— А что же?

— Тут действовал невидимый мне враг.

— Вы его видели?

— Видеть его могли только вы, вы проходили как раз по кабинету, я даже слышал ваш испуганный возглас, когда упомянул о мадам Фовиль.

— Да, меня поразило известие о ее самоубийстве. Я бесконечно жалею эту женщину, независимо от того, виновата она или нет.

— И так как вы стояли в двух шагах от кнопки механизма и легко могли достать его рукой, то злоумышленник никак не мог скрыться от вас. — Она не опустила глаза, только чуть зарумянилась и ответила:

— Да, я во всяком случае должна была бы встретить его, потому что вышла за несколько минут до несчастья.

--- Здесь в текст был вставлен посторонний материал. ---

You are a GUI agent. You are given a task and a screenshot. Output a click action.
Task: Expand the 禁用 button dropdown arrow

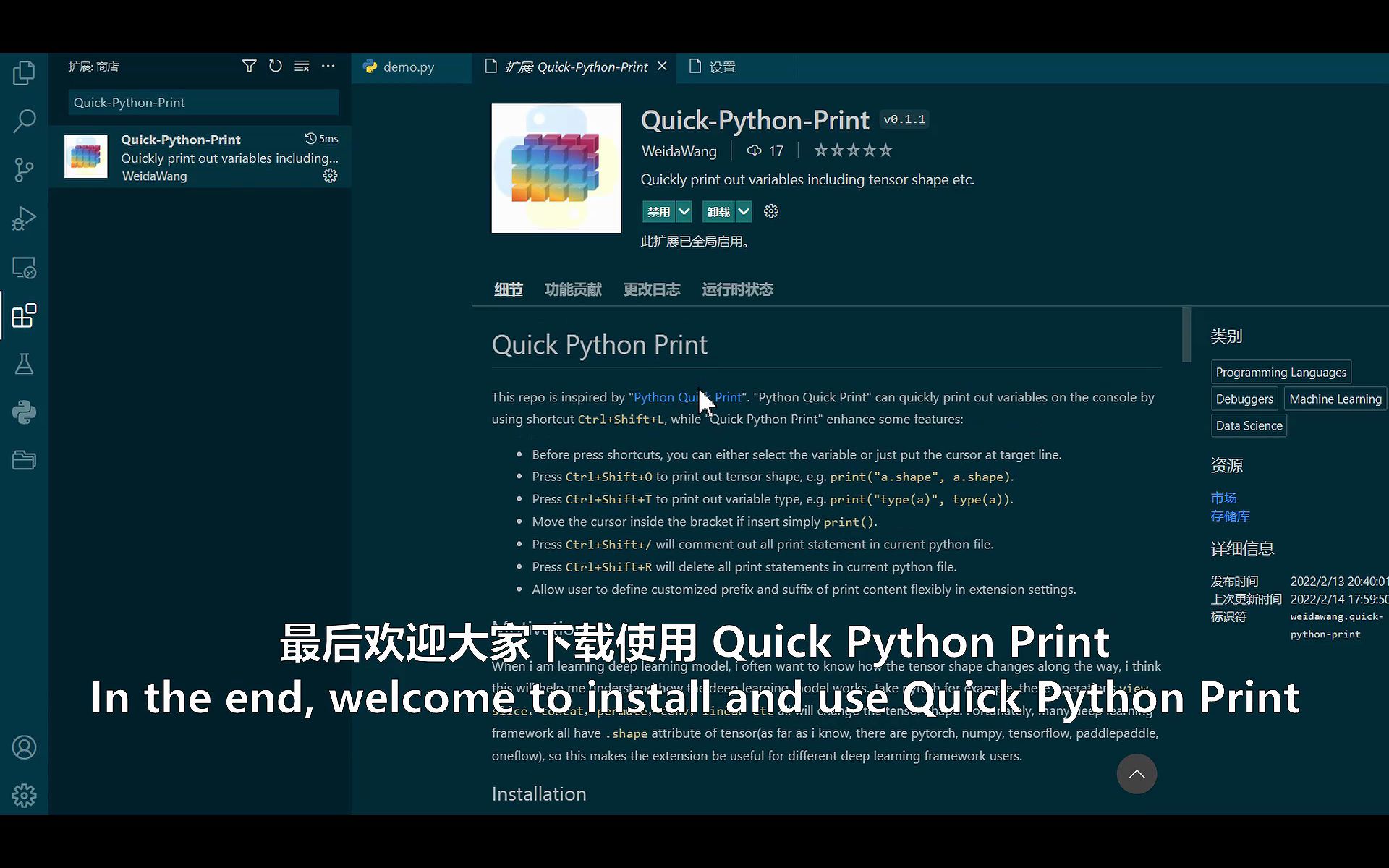coord(684,211)
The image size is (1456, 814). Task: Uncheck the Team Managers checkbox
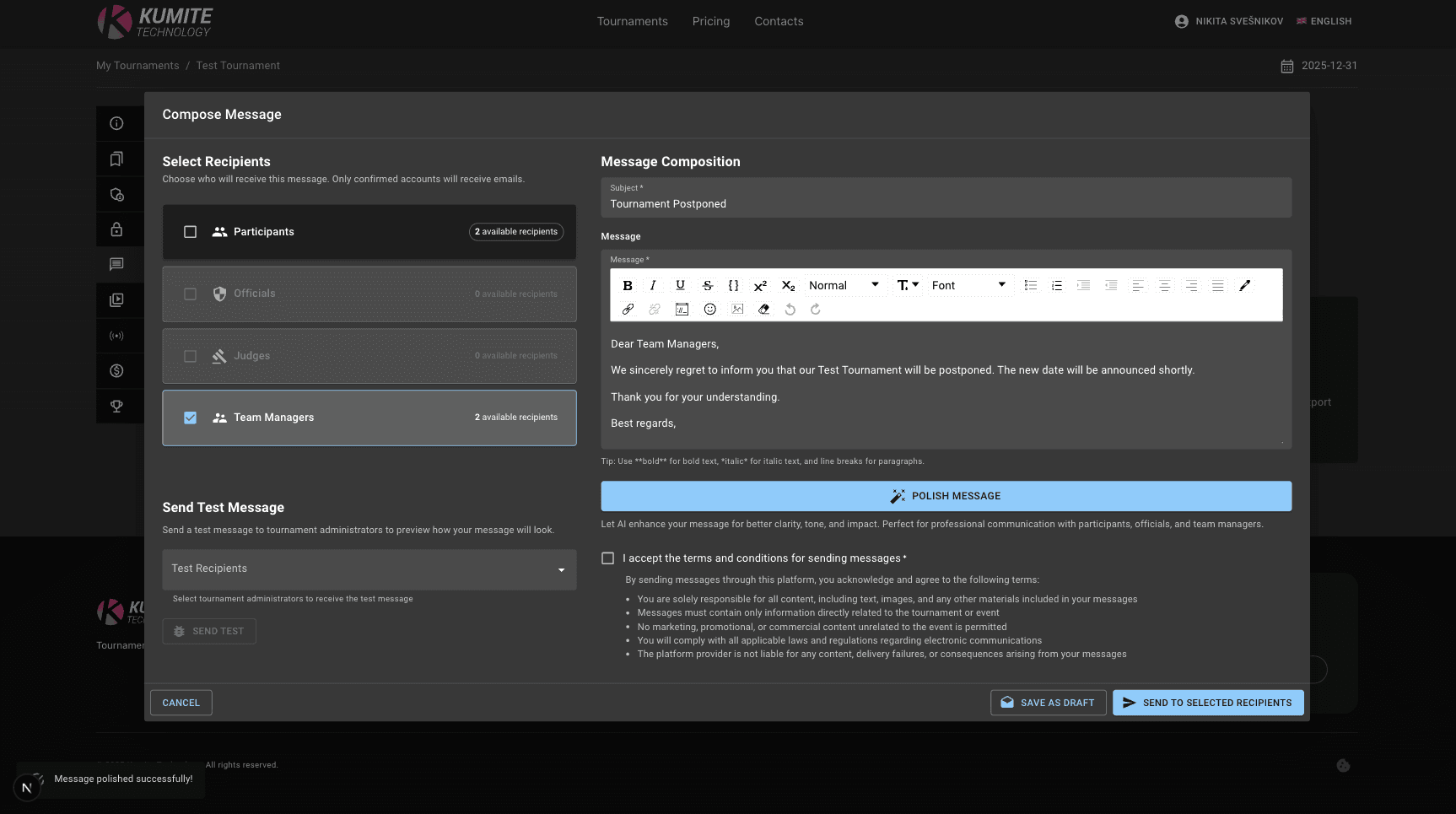coord(191,418)
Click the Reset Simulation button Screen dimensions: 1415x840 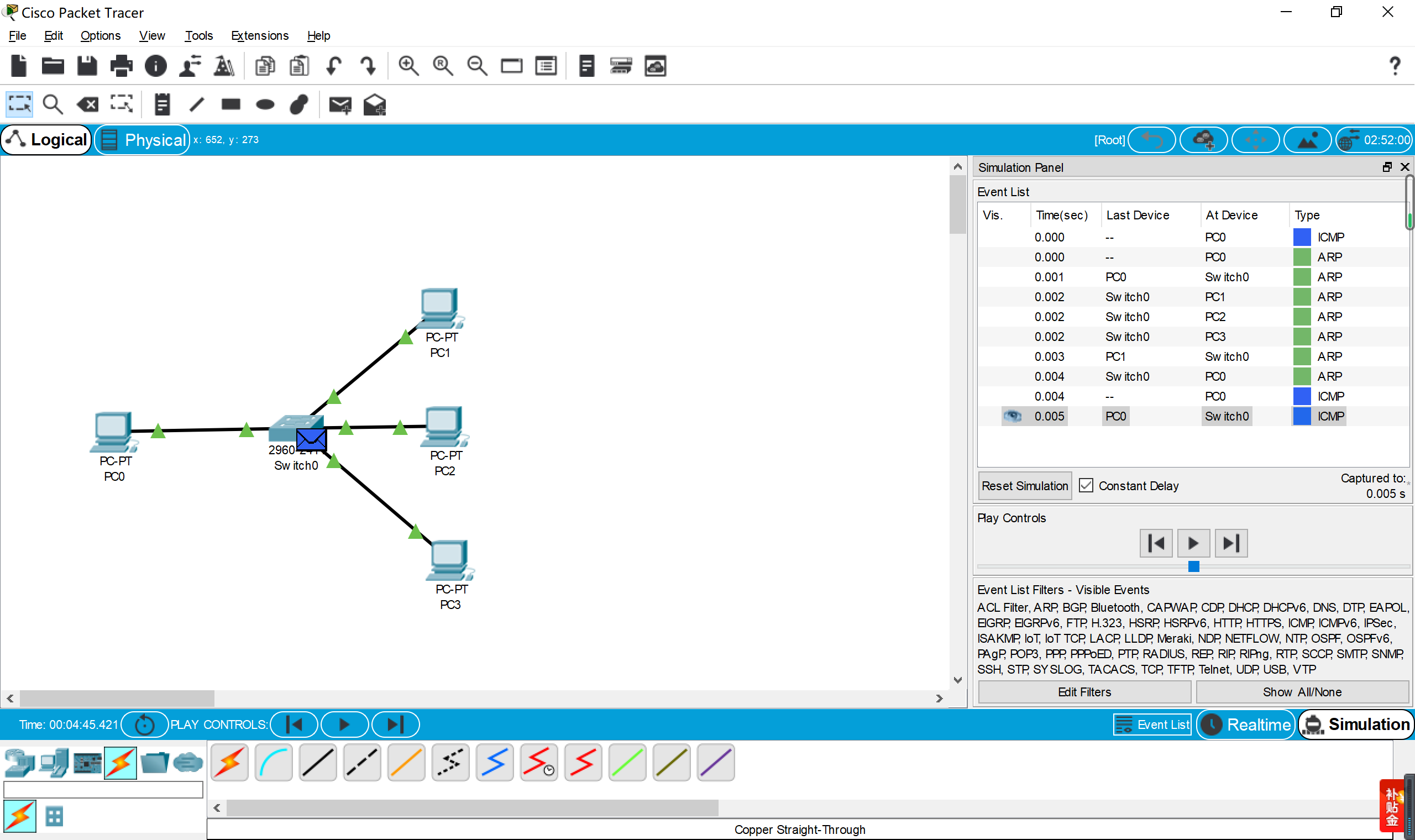[1024, 485]
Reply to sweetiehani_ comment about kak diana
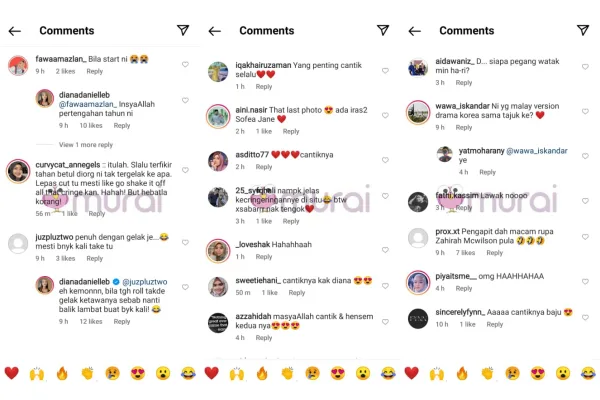This screenshot has width=600, height=400. tap(297, 292)
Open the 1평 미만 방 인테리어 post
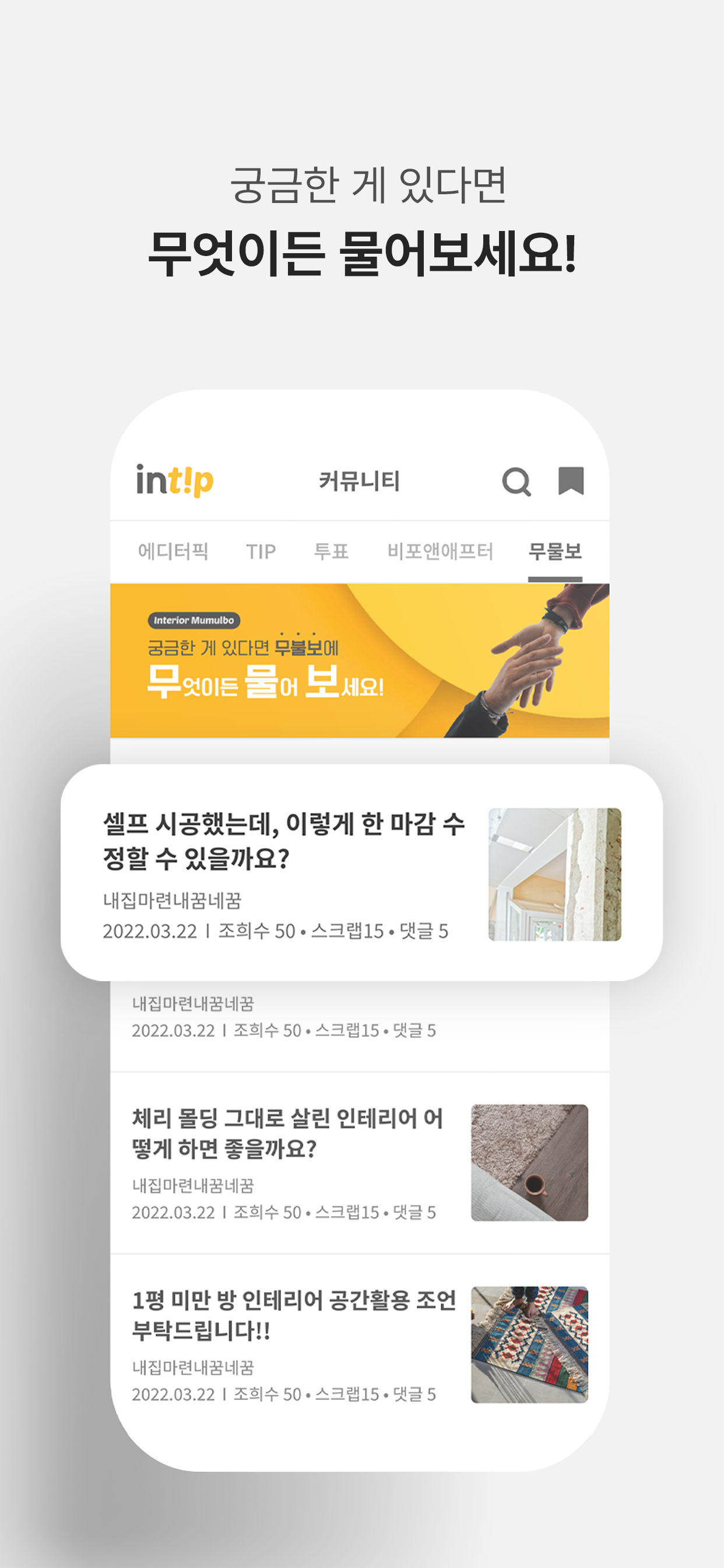Image resolution: width=724 pixels, height=1568 pixels. click(294, 1315)
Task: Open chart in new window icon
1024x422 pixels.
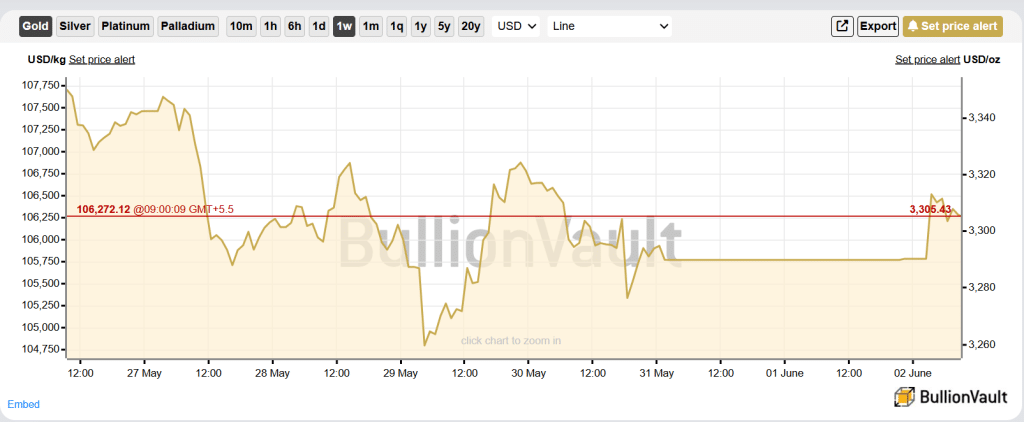Action: pyautogui.click(x=842, y=26)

— Несомненно… но… любопытно… малоправдоподобно, как это вы не слышали стук падения, мои зовы и весь этот шум, который я поднял?

— Я, вероятно, закрыла за собой дверь.

— Мне остается предположить, что кто-то спрятался в моем кабинете, кто-то, действующий заодно с преступниками с бульвара Сюше, потому что префект полиции только что нашел под подушками моего дивана принадлежащий одному из этих бандитов обломок палки.

Она удивленно подняла глаза на него.

По-видимому, это было ново и для нее.

Он подошел к ней вплотную и, глядя ей прямо в глаза, сказал:

— Сознайтесь, по крайней мере, что все это очень странно?

— Что странно?

— Да все, ряд покушений на меня, вчера я нашел черновик статьи, помещенной в газетах, сегодня железная штора падает мне чуть ли не на голову, потом история с палкой и, наконец… только что… графин с отравленной водой.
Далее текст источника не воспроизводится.